Finger Pointing Follows Huron Assessment Settlement
8/14/2012 (Updated 11:25:01 PM)Who's fault is it?
That seemed to be the big question Tuesday, following the news that total taxes for Endicott residents could go up by more than three hundred dollars for the average homeowner.
That's because of a big reduction in tax assessments for the Huron Campus properties:
Beverly Townsend is running for a trustee seat on the Endicott board, and blames Endicott Mayor John Bertoni's fault for not anticipating the problem? But is it really the mayor's fault?
Recently. a tenyear tax abatement deal with Huron expired--opening the way for renegotiations --with the Town of Union, which sets tax assessments for itself and Endicott.
The assessment on the Huron complex has been drastically reduced,-- reducing along with it its tax obligations to the village--shrinking by $1.8 million, to just over 600-thousand dollars.

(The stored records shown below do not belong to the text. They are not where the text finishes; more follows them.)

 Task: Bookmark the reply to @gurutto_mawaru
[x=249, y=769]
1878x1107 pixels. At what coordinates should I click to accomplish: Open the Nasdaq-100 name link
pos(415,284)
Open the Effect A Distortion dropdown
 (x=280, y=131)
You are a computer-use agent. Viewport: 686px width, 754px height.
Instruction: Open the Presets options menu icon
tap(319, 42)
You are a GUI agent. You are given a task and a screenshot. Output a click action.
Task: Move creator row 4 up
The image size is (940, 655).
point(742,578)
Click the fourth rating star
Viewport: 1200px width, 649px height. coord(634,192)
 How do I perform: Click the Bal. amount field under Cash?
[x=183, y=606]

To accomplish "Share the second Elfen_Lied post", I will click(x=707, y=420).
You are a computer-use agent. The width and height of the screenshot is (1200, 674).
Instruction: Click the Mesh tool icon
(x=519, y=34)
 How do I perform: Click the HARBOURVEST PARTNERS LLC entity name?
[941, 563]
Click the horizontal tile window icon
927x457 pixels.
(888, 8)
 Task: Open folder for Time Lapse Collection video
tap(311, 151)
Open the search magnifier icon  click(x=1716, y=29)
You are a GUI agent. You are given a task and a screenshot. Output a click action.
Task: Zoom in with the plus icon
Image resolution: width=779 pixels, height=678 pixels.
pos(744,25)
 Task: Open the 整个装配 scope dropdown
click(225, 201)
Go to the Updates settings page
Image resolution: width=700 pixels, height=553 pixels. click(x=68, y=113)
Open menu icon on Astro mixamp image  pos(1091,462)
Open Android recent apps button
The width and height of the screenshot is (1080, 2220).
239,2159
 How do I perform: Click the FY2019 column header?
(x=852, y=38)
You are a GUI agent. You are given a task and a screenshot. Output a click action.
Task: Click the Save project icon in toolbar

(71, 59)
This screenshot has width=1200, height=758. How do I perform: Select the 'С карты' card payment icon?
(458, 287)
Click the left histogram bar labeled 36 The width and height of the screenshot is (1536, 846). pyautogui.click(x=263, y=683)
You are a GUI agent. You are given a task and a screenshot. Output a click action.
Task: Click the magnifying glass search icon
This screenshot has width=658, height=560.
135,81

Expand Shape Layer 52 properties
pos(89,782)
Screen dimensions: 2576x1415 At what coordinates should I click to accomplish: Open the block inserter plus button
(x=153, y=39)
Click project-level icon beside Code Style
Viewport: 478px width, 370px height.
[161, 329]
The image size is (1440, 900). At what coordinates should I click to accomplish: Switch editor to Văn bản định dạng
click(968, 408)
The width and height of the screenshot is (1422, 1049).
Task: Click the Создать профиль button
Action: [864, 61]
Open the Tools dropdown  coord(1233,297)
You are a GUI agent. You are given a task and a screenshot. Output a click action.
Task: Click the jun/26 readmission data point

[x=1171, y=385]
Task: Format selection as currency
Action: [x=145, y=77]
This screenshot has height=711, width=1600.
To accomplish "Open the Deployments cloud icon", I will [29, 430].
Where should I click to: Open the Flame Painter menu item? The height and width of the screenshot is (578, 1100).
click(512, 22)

Mayor Bertoni blames Union for not letting Endicott in on the negotiations with Huron, saying the deal was already completed before he even received notice of what had occured.
But just an hour earlier, Town of Union officials were blaming Berton. Union Supervisor Rose Sotak said Bertoni did not make much of an effort to get involved. "He should have been beating down our door."
Bertoni's response is that he refused to be part of any negotiations that required confidentiality agreements and "secret" meetings.
At Endicott's Board meeting Tuesday, business owner Dick Masters wondered how such an agreement could even be legal.
But Bertoni says not to panic-- he and his team are working the numbers, and a big tax increase is not a certainty--in fact, he and others on the board, including Cheryl Chapman say, "it's not an option."